Hint: In this question, we are given the value of two unknown terms of an H.P. and we have to find the value of some other terms using the given values. It can be done by using the formula for the nth term of the H.P., from that formula we will find the value of the first term and the common difference of the H.P. to find the value of required terms.
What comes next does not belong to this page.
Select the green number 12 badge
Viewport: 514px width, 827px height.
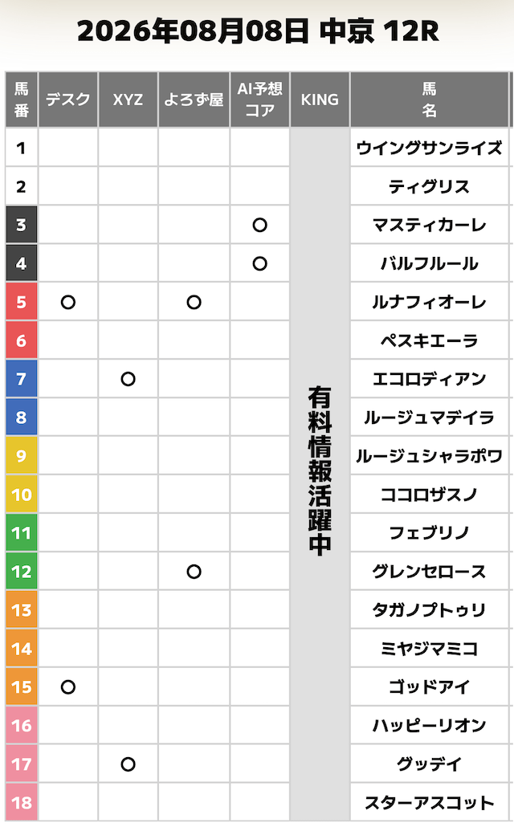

Complete step by step solution:
The formula for finding any term of an H.P. is $ {T_n} = \dfrac{1}{{a + (n - 1)d}} $
 $ {T_p} = \dfrac{1}{{a + (p - 1)d}} $ but we have $ {T_p} = q(p + q) $
So, $ \dfrac{1}{{a + (p - 1)d}} = q(p + q) $ or $ a + (p - 1)d = \dfrac{1}{{q(p + q)}}...(1) $
 $ {T_q} = \dfrac{1}{{a + (q - 1)d}} $ but we have $ {T_q} = p(p + q) $
So, $ \dfrac{1}{{a + (q - 1)d}} = p(p + q) $ or $ a + (q - 1)d = \dfrac{1}{{p(p + q)}}...(2) $
Now $ (1) - (2) $ -
 $
  a + (p - 1)d - [a + (q - 1)d] = \dfrac{1}{{q(p + q)}} - \dfrac{1}{{p(p + q)}} \\
   \Rightarrow a + (p - 1)d - a - (q - 1)d = \dfrac{1}{{p + q}}(\dfrac{{p - q}}{{pq}}) \\
   \Rightarrow d(p - q) = \dfrac{{p - q}}{{pq(p + q)}} \\
   \Rightarrow d = \dfrac{1}{{pq(p + q)}} \\
  $
Putting the value of d in (1), we get –
 $
  a + (p - 1)\dfrac{1}{{pq(p + q)}} = \dfrac{1}{{q(p + q)}} \\
   \Rightarrow a = \dfrac{1}{{q(p + q)}} - \dfrac{{p - 1}}{{pq(p + q)}} \\
   \Rightarrow a = \dfrac{{p - p + 1}}{{pq(p + q)}} \\
   \Rightarrow a = \dfrac{1}{{pq(p + q)}} \\
  $
We get $ a = d $ , so for this H.P., we get –
 $
  {T_n} = \dfrac{1}{{a + (n - 1)d}} = \dfrac{1}{{a + (n - 1)a}} = \dfrac{1}{{a + an - a}} \\
   \Rightarrow {T_n} = \dfrac{1}{{an}} \\
  $
So,
 $
  {T_{p + q}} = \dfrac{1}{{\dfrac{1}{{pq(p + q)}}(p + q)}} \\
   \Rightarrow {T_{pq}} = \dfrac{1}{{\dfrac{1}{{pq}}}} = pq \\
  $
Thus, option (A) is correct.
 $
  {T_{pq}} = \dfrac{1}{{\dfrac{1}{{pq(p + q)}}pq}} \\
   \Rightarrow {T_{pq}} = \dfrac{1}{{\dfrac{1}{{p + q}}}} = p + q \;
  $
Thus, option (B) is also correct.
Now, we are given that $ p > 1,\,q > 1\,and\,p \ne q $ , let $ p = 3 $ and $ q = 4 $ , so –
 $ {T_{p + q}} = pq = 3(4) = 12 $ and $ {T_{pq}} = p + q = 3 + 4 = 7 $
Clearly $ {T_{p + q}} > {T_{pq}} $ .
Hence option (A), (B) and (C) are correct.

Note: There are various kinds of sequences in mathematics; one of them is a Harmonic progression. A harmonic progression is the reciprocal of arithmetic progression. In an arithmetic progression, each term is equal to the sum of the previous term and the common difference. It is of the form $ a,\,a + d,\,a + 2d.... $ . So, harmonic progression is of the form $ \dfrac{1}{a},\,\dfrac{1}{{a + d}},\,\dfrac{1}{{a + 2d}}... $ . This way, the nth term of an H.P. is $ \dfrac{1}{{a + (n - 1)d}} $ . we can also say that each term of the H.P. is the harmonic mean of its neighboring terms.